Upwork is not the only way to start freelancing. I really sucked on the platform but it turned great — I became a freelance translator and content writer.

I fell for the digital-nomad-at-the-beach thing. I hated the corporate world culture and wanted to work from home. I always had a side hustle but was never brave enough to choose the freelancer path.

A year ago my ESL student suggested Upwork. He was learning how to code and managed to do a $300 gig there without much practical experience. On the other hand, until then I had been a translator, HR administrator in finance, and teacher. I had some good practical skills to offer, so I gave it a try. The idea was also to learn something new, so I chose mostly writing jobs.

This May, one year after I joined the platform, I got a notification from Upwork that my account was suspended.

I admire people who have made it there. I think they are resourceful and persistent. Here are several things I experienced along the way that may help new writers who are considering whether they should get serious about Upwork and an alternative approach to building your freelance career:

The famous skills tests

The whole thing of setting up a profile among so many other strangers and chasing after gigs without any Upwork reputation was a weird experience. Along the way I realized that many freelancers have two profiles (those who have been on Upwork for a while must be laughing at me right now. Eureka, Maria!) — one is usually for learning the ropes, and the other one is for a better reputation when they have cracked the tests or done a few gigs.

Also, you can find the key to many tests online. I was surprised how many people whose second language is English scored maximum points in spite of the time limit and them being quite demanding for non-native speakers. Although the Upwork staff changes the tests after several months, there are still keys you can find to some of them. I found a few and saw that there are even mistakes in the keys to newer versions.

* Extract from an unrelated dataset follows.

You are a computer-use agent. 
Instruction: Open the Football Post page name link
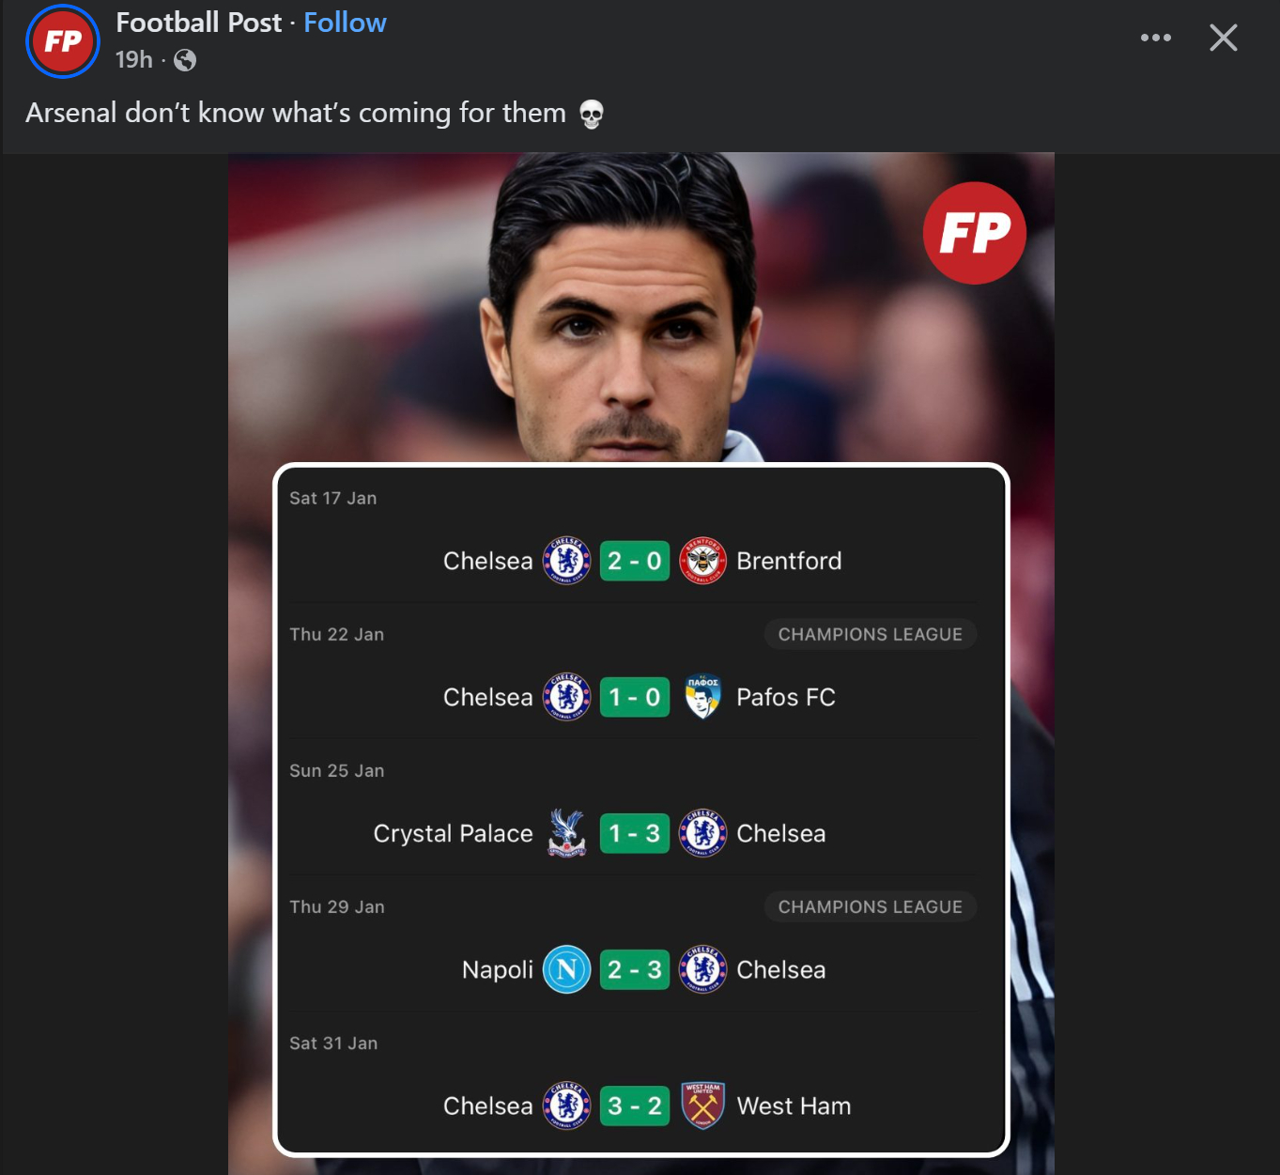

When I joined Upwork, I felt clueless like a small kid | © Jelleke Vanooteghem, Unsplash

Clients try to contact you via your private email

Upwork does warn you about that in the beginning. And a lot of freelancers continue their relationship with regulars outside the platform because it is more profitable for both parties.

However, if you are green, an experienced user can lure you very skillfully into giving them your private address in the beginning: as a part of the interview process, they ask you to fill a form with additional data wanted for their staff database. As soon as you write your private address, the whole communication shifts to your email. What is a possibility of settling a potential disagreement or getting paid then?

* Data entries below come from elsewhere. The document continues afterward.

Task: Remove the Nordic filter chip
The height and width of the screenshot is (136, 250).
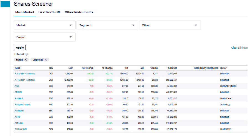Action: pyautogui.click(x=26, y=60)
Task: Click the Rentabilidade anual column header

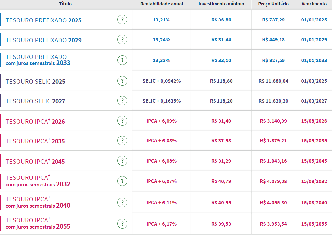Action: point(161,4)
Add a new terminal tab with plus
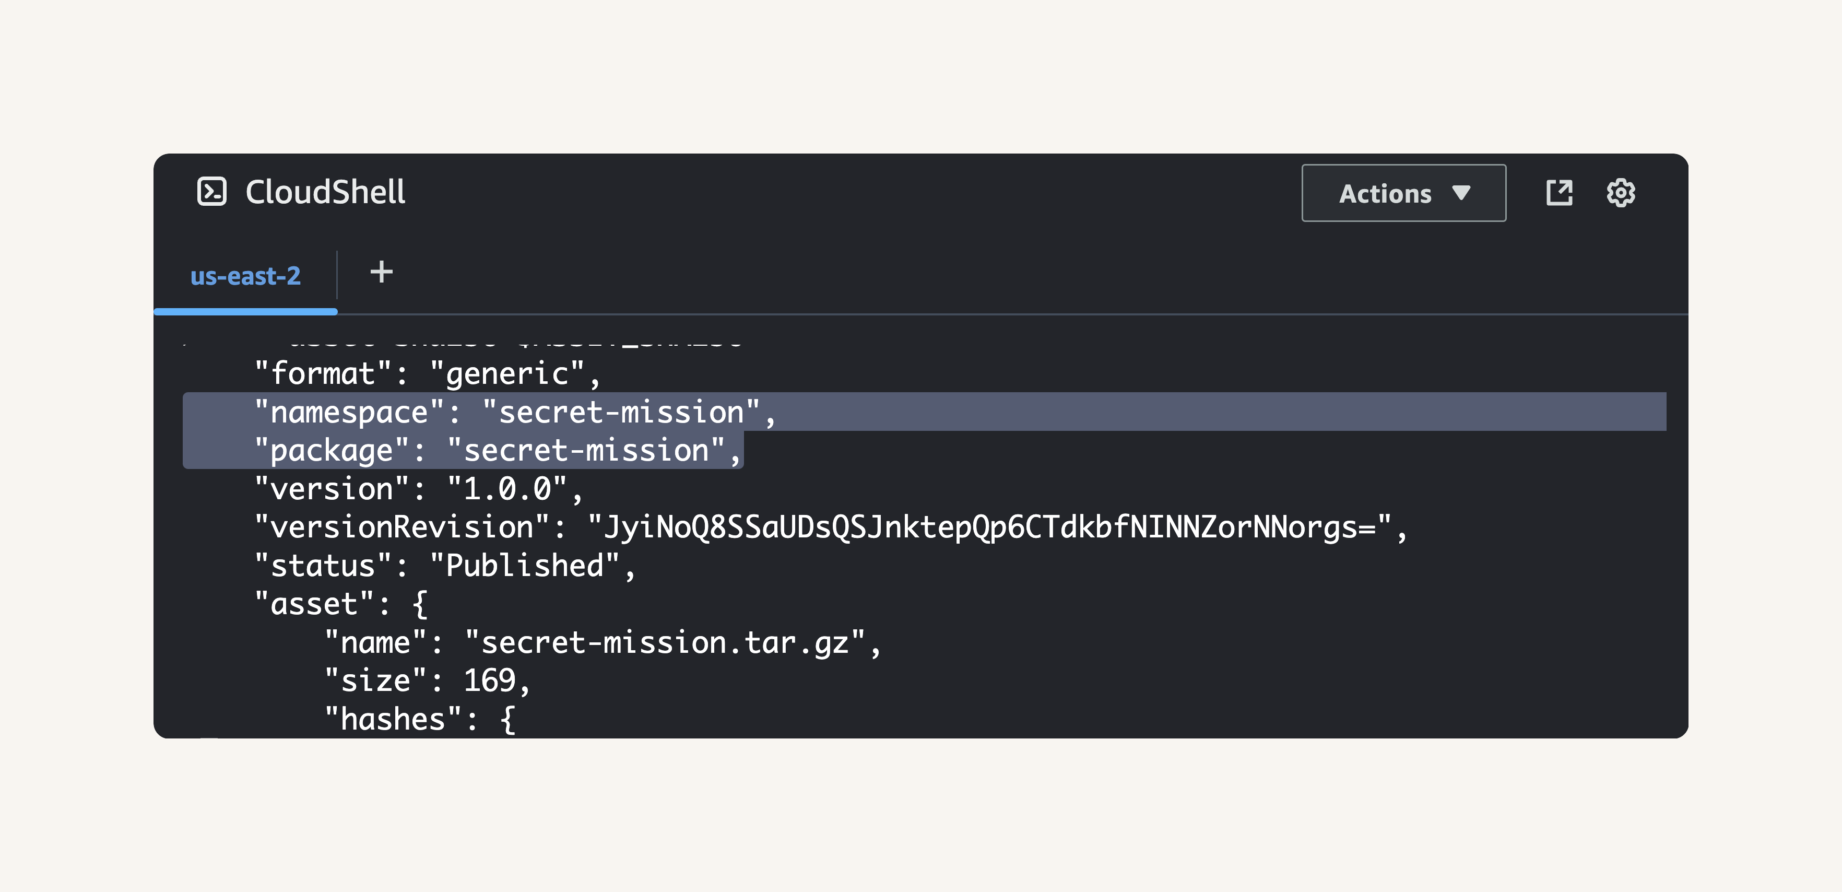 [381, 272]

These are often clients with a bad reputation, so try to check what their former employees say about them online.

Do you want a tiresome person pay you $5-$15 for a few hours’ work?

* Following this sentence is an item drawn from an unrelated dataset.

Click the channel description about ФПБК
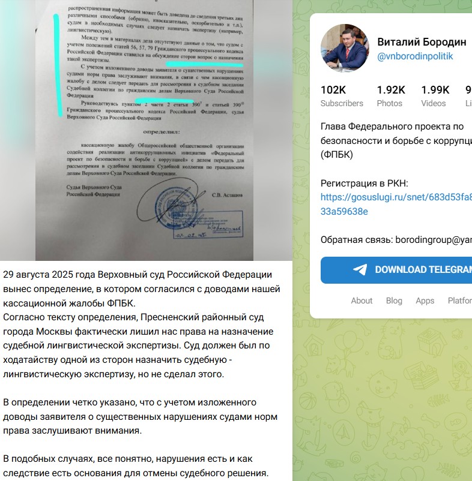This screenshot has width=472, height=481. click(396, 140)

Choose entry or intermediate level for writing, and you will often be paid $0.001 per word or even less. For such amount of money clients often demand a ridiculous amount of knowledge such as reciting logarithmic functions by heart in iambic pentameter (Just kidding. But you get the gist).

I also had a misfortune with my first job: I submitted the first draft to the client and kept her posted about all the information in it along the way. She was pleasant to work with and we agreed on details. When I submitted the whole 2000 word-post, she wanted it all rewritten in a sugar-coated style which (as far as I know) is not genuine travel writing. There was more red than black in the article. She was new to this kind of project as I was to the platform. I did what she wanted and felt bad about the poor-quality way of expression I had to use.

Deadlines are often very tight

For example, this is not a good place for moms with toddlers. Well, it wasn’t for me. I couldn’t commit and it was killing me.

I’d been familiar with freelancing before — I translated hundreds of pages for clients “for yesterday“. Still, if you choose to do content writing as a newbie, the quality is always affected by short terms. You just have to think about it, then write the first draft, the second, and read and reread several times. You need gaps between phases of work to be more creative and, well, better! If you are unfamiliar with the niche, you need more than to read 3 articles to get acquainted with it.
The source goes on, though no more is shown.